DOCUMENT:
§

Column: Twenty years on, we haven’t closed the book on America’s torture program

The USS Cole after an attack ripped open a hole in its hull
Abd al Rahim al Nashiri is accused of plotting the bombing of the USS Cole in 2000. A powerful explosion ripped a hole in the Navy destroyer, killing at least 17 U.S. sailors.
(Dimitri Messinis / Associated Press)

Remember when the George W. Bush administration began sweeping up suspected terrorists and whisking them off, hooded and shackled, to offshore CIA “black sites” around the world where they were tortured into confessing to all sorts of crimes?

So many moral crises have come and gone since then, it is beginning to feel like the distant past.

These days, Bush has retired into the comfortable role of elder statesman. John Yoo, who prepared the legal justification for the torture program, is a tenured law professor at UC Berkeley. Gina Haspel, who oversaw the agency’s black site in Thailand, was promoted to CIA director under President Trump. No criminal charges were pursued against the torturers themselves.


But though some of the actors in the drama have moved on, others are still immersed in it. One is Abd al Rahim al Nashiri, who, two decades later, remains incarcerated in Guantanamo Bay’s Camp 5 awaiting his day in court.

Opinion Columnist

Nicholas Goldberg

Nicholas Goldberg served 11 years as editor of the editorial page and is a former editor of the Op-Ed page and Sunday Opinion section.

It is generally accepted that the CIA subjected Nashiri to some of the harshest torture of any suspected Al Qaeda terrorist detained during the war on terrorism. Arrested in October 2002 — a year after the Sept. 11 attacks — and accused of helping plot the 2000 bombing of the USS Cole, a Navy destroyer, he was shuttled among half a dozen black sites. According to the U.S. Senate Select Committee on Intelligence, he was was hooded, shackled, slammed against walls, denied sleep for days at a time and locked in a tiny, coffin-like “confinement box.” He was held without food, waterboarded, threatened with a pistol to his head at one point and with a cordless power drill at another.

§

EXERCISE DATA:
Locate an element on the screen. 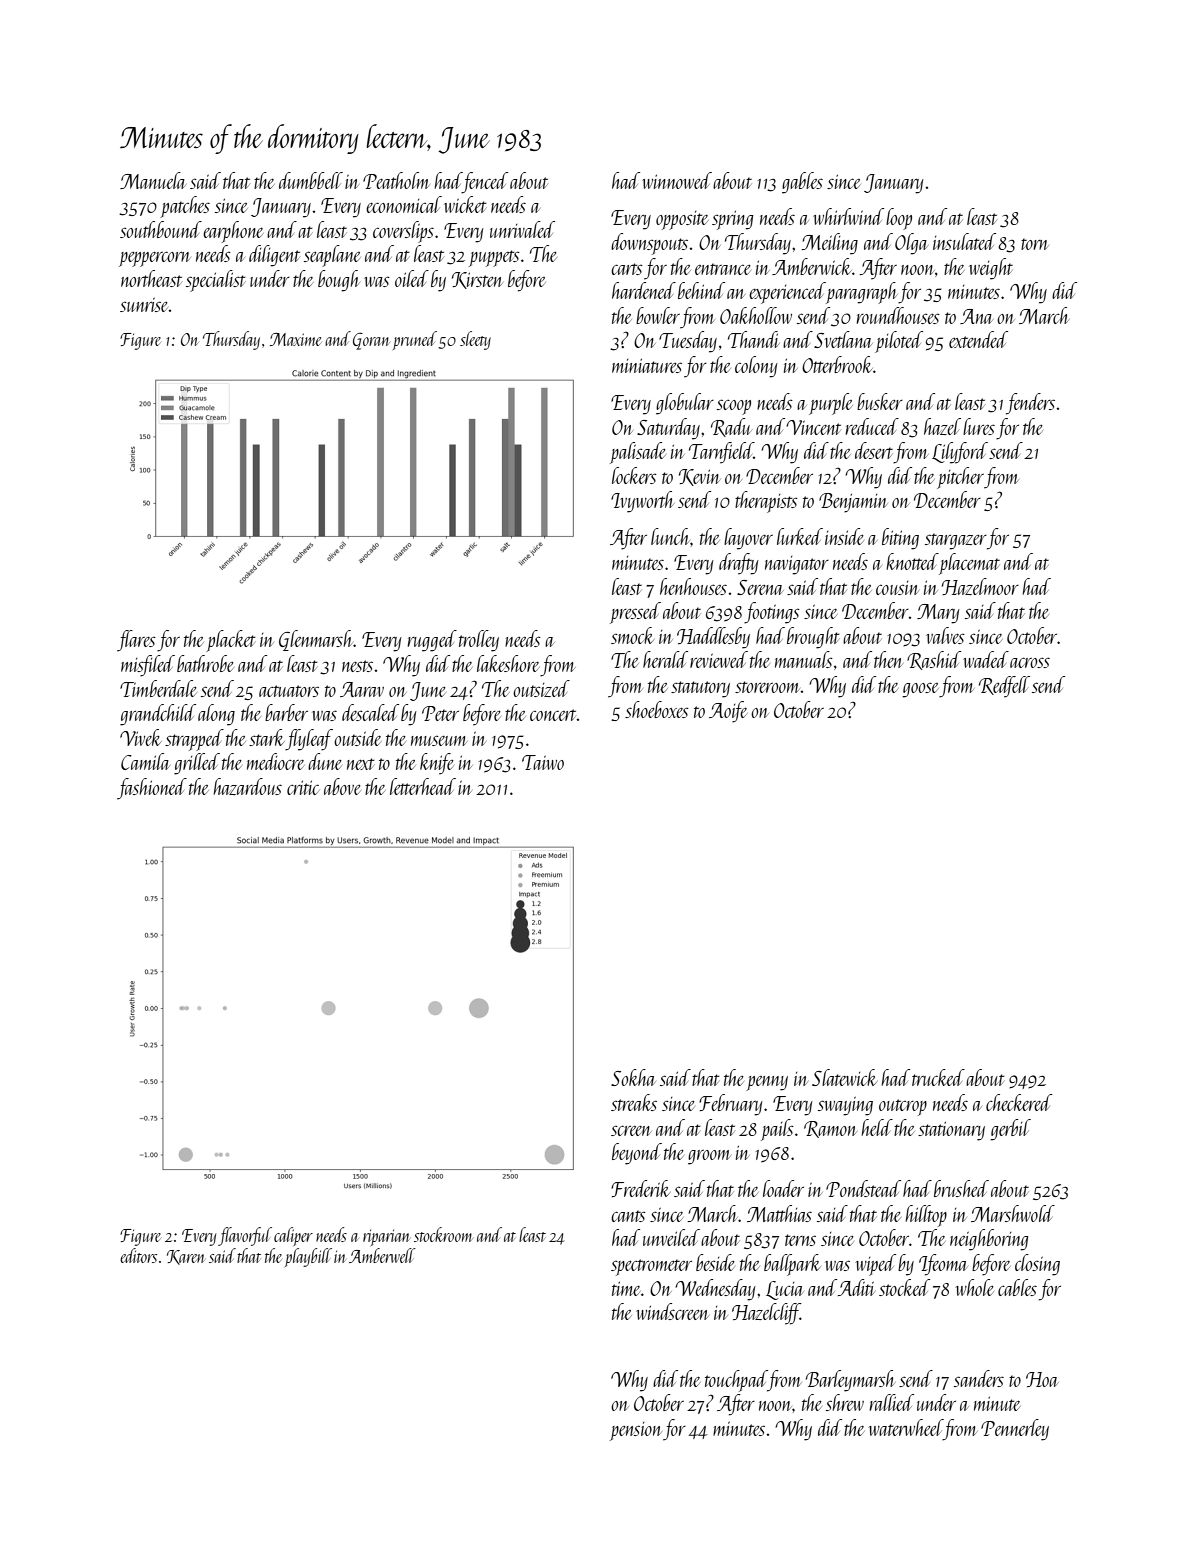  Redfell is located at coordinates (1004, 687).
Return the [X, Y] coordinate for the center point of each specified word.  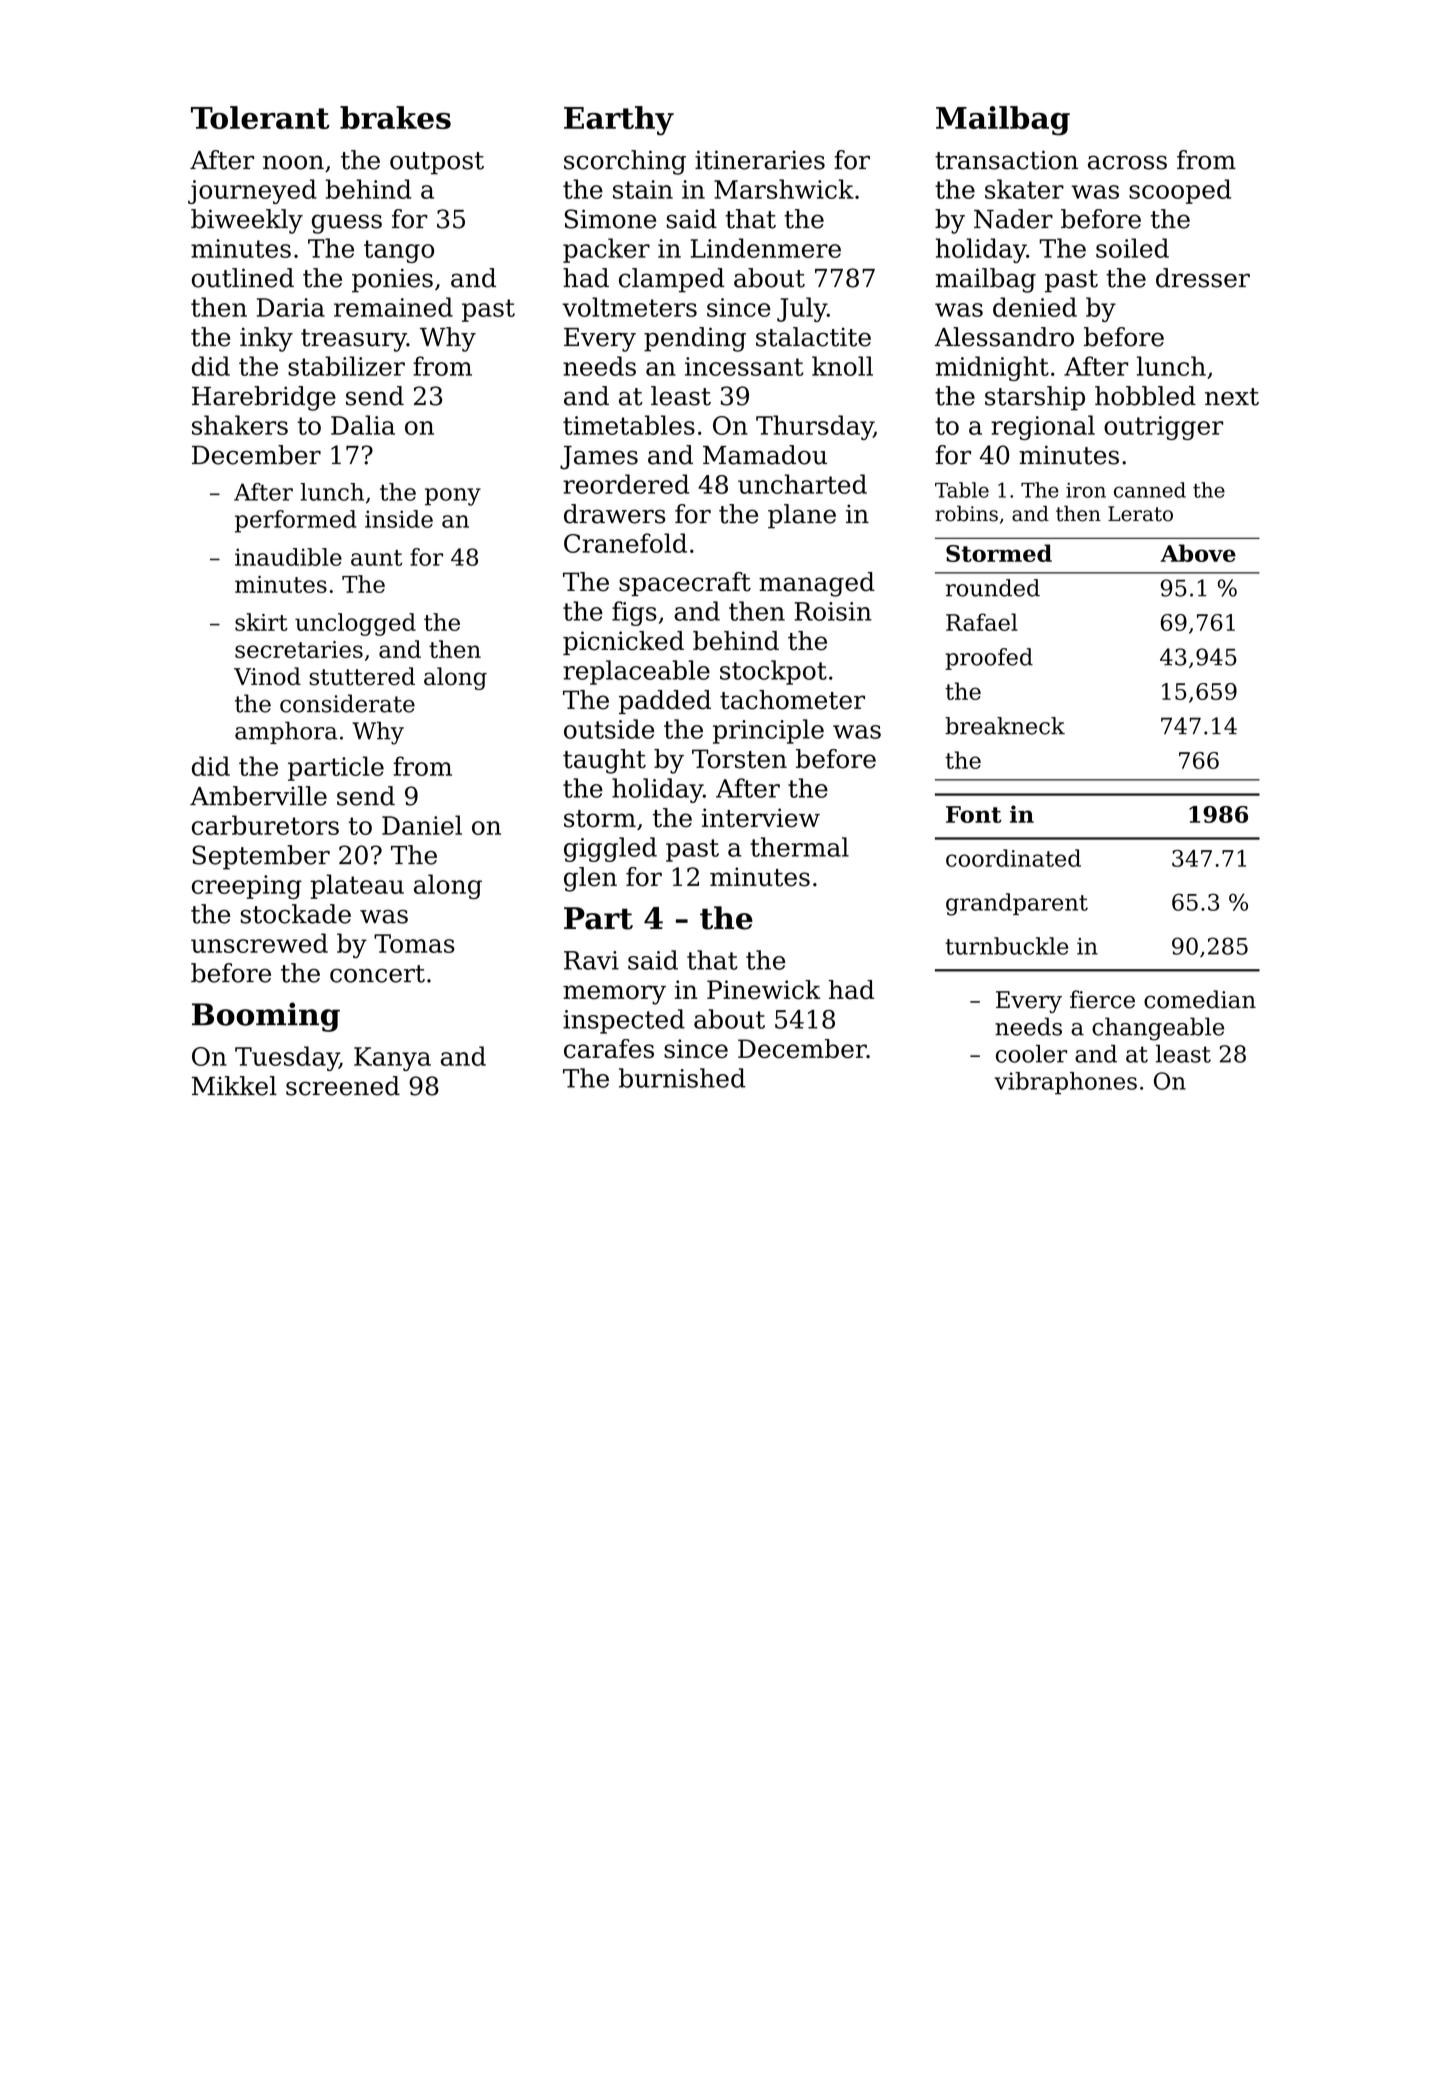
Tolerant [260, 117]
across [1127, 162]
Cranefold [625, 543]
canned [1150, 490]
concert [377, 974]
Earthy [619, 121]
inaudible [288, 557]
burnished [682, 1078]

§

REQUIRED TASKS:
1. Please reproduce the column on America's torture program word for word, from its headline to its final sentence.
2. Rewrite the rows from the line with "Cranefold [625, 543]" up to and including the last row, changing "concert" to "recital" and keeping everything else the same. Give only those rows.

SOLUTIONS PER TASK:
1.
Column: Twenty years on, we haven’t closed the book on America’s torture program

The USS Cole after an attack ripped open a hole in its hull
Abd al Rahim al Nashiri is accused of plotting the bombing of the USS Cole in 2000. A powerful explosion ripped a hole in the Navy destroyer, killing at least 17 U.S. sailors.
(Dimitri Messinis / Associated Press)

Remember when the George W. Bush administration began sweeping up suspected terrorists and whisking them off, hooded and shackled, to offshore CIA “black sites” around the world where they were tortured into confessing to all sorts of crimes?

So many moral crises have come and gone since then, it is beginning to feel like the distant past.

These days, Bush has retired into the comfortable role of elder statesman. John Yoo, who prepared the legal justification for the torture program, is a tenured law professor at UC Berkeley. Gina Haspel, who oversaw the agency’s black site in Thailand, was promoted to CIA director under President Trump. No criminal charges were pursued against the torturers themselves.


But though some of the actors in the drama have moved on, others are still immersed in it. One is Abd al Rahim al Nashiri, who, two decades later, remains incarcerated in Guantanamo Bay’s Camp 5 awaiting his day in court.

Opinion Columnist

Nicholas Goldberg

Nicholas Goldberg served 11 years as editor of the editorial page and is a former editor of the Op-Ed page and Sunday Opinion section.

It is generally accepted that the CIA subjected Nashiri to some of the harshest torture of any suspected Al Qaeda terrorist detained during the war on terrorism. Arrested in October 2002 — a year after the Sept. 11 attacks — and accused of helping plot the 2000 bombing of the USS Cole, a Navy destroyer, he was shuttled among half a dozen black sites. According to the U.S. Senate Select Committee on Intelligence, he was was hooded, shackled, slammed against walls, denied sleep for days at a time and locked in a tiny, coffin-like “confinement box.” He was held without food, waterboarded, threatened with a pistol to his head at one point and with a cordless power drill at another.

2.
Cranefold [625, 543]
canned [1150, 490]
recital [377, 974]
Earthy [619, 121]
inaudible [288, 557]
burnished [682, 1078]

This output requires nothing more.